= Kutipan Pilihan =
Meskipun lebih dikenal sebagai aplikasi jejaring sosial yang fokus utamanya saling berbagi video pendek, TikTok sejatinya—suka atau tidak suka—punya andil besar dalam industri musik dunia. Salah satunya karena menyediakan lagu sebagai pengisi latar video bikinan para penggunanya.
Sebuah lagu, tak peduli rilisan terbaru atau lawas sekali pun, yang sebelumnya kurang populer bisa mendadak dapat banyak perhatian jika mampu memikat selera para pengguna TikTok.
Ada banyak seniman yang telah menikmati tuah ketika lagu mereka viral melalui TikTok, mulai dari ketenaran hingga tentu saja pemasukan.
Contoh paling kongkret terjadi pada Lil Nas X, 23 tahun. Pemilik nama asli Montero Lamar Hill ini awalnya hanya punya karier bermusik semenjana. Semua berubah ketika lagunya yang bertajuk “Old Town Road” menjadi viral di TikTok.
Alhasil lagunya laris manis. Angka penjualannya khusus di Amerika Serikat mencapai 10 juta salinan. Berbagai trofi dari ajang-ajang penghargaan musik juga berhasil ia bawa pulang.
Tatiana Cirisano, analis industri musik dan konsultan di MIDiA Research, mengatakan bahwa rerata pengguna TikTok, terkhusus di AS, tidak hanya mendengarkan musik dengan cara yang pasif.
Pengguna TikTok disebutnya lebih cenderung menghabiskan uang untuk musik, mulai dari membeli album, berlangganan layanan streaming musik, hingga membeli merchandise penyanyi atau kelompok musik idolanya.
“TikTok telah mengubah cara orang mendengarkan musik dari yang sebelumnya hanya berlangsung satu arah. Maksud saya, TikTok adalah puncak User Generated Content. Saya tidak melihat aplikasi media sosial lain bisa melakukan hal serupa sejauh ini,” kata Cirisano seperti termuat dalam laman NPR.

Dengan segala reputasi yang dikantonginya, terasa wajar jika perusahaan milik Zhang Yiming itu percaya diri bermain di kolam bisnis yang sudah memiliki kompetitor berat macam Spotify dan Apple Music.

= Data Tercatat =
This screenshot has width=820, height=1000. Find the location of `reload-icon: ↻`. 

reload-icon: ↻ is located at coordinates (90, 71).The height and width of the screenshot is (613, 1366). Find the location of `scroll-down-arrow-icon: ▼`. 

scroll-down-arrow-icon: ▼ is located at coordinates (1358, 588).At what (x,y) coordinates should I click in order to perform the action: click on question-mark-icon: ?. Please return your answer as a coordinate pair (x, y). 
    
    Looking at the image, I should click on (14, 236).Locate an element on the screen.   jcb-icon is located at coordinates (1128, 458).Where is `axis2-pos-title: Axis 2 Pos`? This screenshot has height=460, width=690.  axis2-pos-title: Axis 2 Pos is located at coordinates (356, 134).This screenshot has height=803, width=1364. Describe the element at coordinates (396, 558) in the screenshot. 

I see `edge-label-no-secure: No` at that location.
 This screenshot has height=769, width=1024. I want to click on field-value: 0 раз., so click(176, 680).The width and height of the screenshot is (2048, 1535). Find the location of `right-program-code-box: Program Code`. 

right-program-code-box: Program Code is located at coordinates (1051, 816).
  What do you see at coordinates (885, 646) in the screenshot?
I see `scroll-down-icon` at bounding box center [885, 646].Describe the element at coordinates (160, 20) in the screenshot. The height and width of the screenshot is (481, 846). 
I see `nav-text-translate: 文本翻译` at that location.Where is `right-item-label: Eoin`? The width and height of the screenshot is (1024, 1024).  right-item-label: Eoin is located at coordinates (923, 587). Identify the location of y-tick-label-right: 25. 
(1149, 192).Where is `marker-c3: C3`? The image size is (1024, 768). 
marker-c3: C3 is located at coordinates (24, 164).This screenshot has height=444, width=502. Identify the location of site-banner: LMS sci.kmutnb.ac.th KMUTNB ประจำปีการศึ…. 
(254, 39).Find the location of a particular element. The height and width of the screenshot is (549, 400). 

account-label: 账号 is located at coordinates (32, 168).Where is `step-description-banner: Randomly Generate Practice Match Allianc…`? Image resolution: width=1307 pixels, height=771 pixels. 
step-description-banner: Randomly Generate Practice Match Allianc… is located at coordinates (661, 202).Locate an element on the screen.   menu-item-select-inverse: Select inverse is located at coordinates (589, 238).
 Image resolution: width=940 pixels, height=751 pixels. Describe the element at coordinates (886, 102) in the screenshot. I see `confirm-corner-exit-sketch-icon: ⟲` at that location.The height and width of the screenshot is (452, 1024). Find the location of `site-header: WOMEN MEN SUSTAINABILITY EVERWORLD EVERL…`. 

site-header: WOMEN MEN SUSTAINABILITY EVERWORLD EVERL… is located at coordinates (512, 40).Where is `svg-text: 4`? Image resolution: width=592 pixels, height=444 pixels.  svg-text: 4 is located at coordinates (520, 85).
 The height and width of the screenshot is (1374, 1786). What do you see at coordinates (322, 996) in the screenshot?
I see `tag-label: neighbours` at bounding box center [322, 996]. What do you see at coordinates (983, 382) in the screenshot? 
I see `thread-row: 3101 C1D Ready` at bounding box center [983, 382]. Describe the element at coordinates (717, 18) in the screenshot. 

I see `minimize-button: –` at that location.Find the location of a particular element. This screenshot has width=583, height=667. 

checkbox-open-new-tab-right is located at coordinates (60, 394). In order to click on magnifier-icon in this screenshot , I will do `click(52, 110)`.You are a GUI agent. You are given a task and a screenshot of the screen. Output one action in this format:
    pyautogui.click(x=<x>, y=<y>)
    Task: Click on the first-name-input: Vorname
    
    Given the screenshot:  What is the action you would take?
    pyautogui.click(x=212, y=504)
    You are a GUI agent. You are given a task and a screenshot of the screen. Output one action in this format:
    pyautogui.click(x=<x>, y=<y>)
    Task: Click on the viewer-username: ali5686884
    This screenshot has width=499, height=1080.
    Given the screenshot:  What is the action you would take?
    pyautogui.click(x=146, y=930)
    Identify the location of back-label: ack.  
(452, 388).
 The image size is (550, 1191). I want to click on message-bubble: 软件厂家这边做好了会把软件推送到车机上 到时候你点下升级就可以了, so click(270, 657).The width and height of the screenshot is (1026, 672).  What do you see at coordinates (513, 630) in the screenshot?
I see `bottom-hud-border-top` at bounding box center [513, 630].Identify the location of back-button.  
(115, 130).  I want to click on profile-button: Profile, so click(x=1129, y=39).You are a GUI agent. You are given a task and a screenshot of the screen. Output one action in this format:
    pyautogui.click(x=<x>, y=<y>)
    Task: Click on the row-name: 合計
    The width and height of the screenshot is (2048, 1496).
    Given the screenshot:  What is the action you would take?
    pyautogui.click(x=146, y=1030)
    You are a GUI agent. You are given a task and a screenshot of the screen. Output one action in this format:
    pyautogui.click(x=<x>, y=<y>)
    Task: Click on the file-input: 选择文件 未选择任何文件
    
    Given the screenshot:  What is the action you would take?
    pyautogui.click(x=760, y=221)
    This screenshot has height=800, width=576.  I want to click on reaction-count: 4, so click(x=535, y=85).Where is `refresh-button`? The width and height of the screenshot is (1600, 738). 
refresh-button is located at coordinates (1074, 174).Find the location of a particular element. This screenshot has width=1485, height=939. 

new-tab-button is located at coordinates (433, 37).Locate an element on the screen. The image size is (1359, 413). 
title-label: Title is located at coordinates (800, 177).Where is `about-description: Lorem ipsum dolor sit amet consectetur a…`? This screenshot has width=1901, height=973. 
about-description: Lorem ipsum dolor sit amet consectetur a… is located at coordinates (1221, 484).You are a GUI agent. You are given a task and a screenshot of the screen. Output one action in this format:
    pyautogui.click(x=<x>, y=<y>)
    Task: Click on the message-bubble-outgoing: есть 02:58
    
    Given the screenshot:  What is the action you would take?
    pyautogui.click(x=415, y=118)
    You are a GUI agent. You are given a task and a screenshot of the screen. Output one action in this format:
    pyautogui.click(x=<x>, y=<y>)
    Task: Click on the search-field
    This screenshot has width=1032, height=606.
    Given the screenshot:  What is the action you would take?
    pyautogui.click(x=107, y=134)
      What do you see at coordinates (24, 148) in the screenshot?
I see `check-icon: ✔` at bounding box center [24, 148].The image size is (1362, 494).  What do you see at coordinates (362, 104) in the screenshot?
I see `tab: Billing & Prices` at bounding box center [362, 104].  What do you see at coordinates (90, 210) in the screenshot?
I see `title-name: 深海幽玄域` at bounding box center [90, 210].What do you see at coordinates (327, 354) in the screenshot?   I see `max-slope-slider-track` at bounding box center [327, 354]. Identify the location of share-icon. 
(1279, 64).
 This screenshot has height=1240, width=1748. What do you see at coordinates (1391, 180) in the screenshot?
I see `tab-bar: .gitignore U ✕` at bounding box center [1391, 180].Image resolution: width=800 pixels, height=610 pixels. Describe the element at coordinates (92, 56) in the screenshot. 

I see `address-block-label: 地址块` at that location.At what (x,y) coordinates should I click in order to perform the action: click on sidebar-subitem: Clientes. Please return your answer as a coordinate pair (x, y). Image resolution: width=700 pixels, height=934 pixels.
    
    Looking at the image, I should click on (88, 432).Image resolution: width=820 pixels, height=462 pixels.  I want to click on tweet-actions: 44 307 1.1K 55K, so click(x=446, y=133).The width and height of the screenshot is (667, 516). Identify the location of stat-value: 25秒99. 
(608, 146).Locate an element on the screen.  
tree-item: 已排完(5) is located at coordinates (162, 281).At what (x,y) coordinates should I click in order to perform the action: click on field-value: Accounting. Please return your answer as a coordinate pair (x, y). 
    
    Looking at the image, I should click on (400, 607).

= Daftar Kegiatan =
**a)** Tentukan apakah tiap pernyataan berikut sesuai dengan kutipan tentang TikTok dan industri musik. Jawab ya atau tidak, lalu sertakan kata-kata penentu dari kutipan itu.
(i) Penjualan lagu "Old Town Road" di Amerika Serikat mencapai 10 juta salinan.
(ii) Menurut Tatiana Cirisano, pengguna TikTok di AS mendengarkan musik hanya secara pasif.
(iii) Hanya lagu rilisan terbaru yang bisa mendadak mendapat banyak perhatian lewat TikTok.
**b)** Ringkaslah kutipan tentang TikTok dan industri musik dalam dua kalimat.

= Kunci Jawaban =
**a)**
(i) Ya: "Angka penjualannya khusus di Amerika Serikat mencapai 10 juta salinan."
(ii) Tidak: "tidak hanya mendengarkan musik dengan cara yang pasif."
(iii) Tidak: "tak peduli rilisan terbaru atau lawas sekali pun."

**b)** Meski lebih dikenal sebagai aplikasi berbagi video pendek, TikTok punya andil besar dalam industri musik dunia karena lagu yang memikat penggunanya bisa mendadak populer, seperti "Old Town Road" milik Lil Nas X yang terjual 10 juta salinan di Amerika Serikat. Menurut analis Tatiana Cirisano, pengguna TikTok cenderung menghabiskan uang untuk musik, dan dengan reputasi itu TikTok percaya diri masuk ke bisnis yang sudah diisi kompetitor berat seperti Spotify dan Apple Music.